3 of 232 comments (clear)

  1. Brook's law can't be used by blirp · · Score: 4, Insightful

    While "Brook's law" might be a law, it's only useful in retrospect. Most software projects have no idea how far behind they really are. So basically, you can always add manpower, you're really only half way through anyways...

  2. The key point is paragraph 9 by gelfling · · Score: 5, Insightful

    "Unless IBM programmers had suddenly figured out a way to write error-free code -- an unlikely assumption -- Lehman made a dire prediction: OS/360 was heading over a cliff. IBM, in stressing growth over source-code maintenance, would soon be in need of a successor operating system."

    Which means that commerical systems don't so much evolve as stub their growth paths out and switch direction or spawn new generations because embedded complexity has killed off the feasibility of maintaining it. In other words, all new releases are the cause of and ultimately an attempt to escape from, the chimera that is overly complex code. In commercial terms this should be astounding. We're paying to gronk up our own because we erroneously believe the NEXT version will be something radically new and elegant which of course it can't be.

    New Version "x+1.y" is simply an ejection seat.

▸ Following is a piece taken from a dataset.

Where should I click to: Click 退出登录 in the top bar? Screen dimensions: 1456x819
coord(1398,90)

  3. Re:it's all in the design by elflord · · Score: 4, Insightful
    it just goes to show that 99% of the work in creating software is in the design. you have to try to map out not only what you will need but what you might need in the future.

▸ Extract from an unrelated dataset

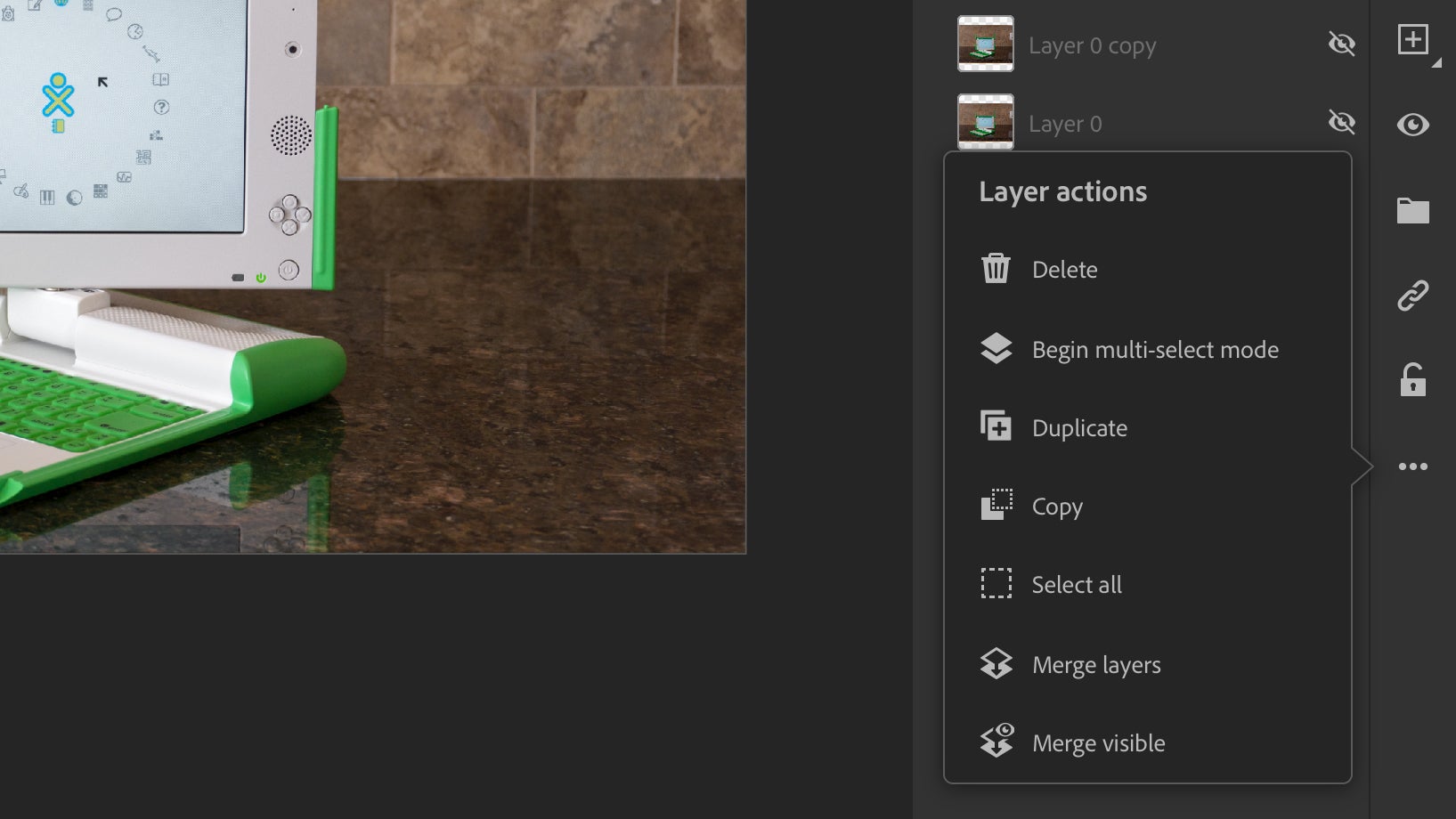Click the lock layer icon
This screenshot has height=819, width=1456.
tap(1414, 379)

    Not only is this not true, it's impossible to do this in practice. If you do this, you'll find that you still blow a lot of time on design, development takes longer, because your design is unnecessarily abstract, and your design proves inadequate for something that you need to implement further down the road. Requirements change, and this has consequences for the design. The best one can hope for is that the basic architecture is robust enough that it doesn't require a complete upheaval.

    What is necessary is a method for changing design gracefully. "Refactoring" is the best source I've seen that addresses this. Basically, you change methodically, and you test.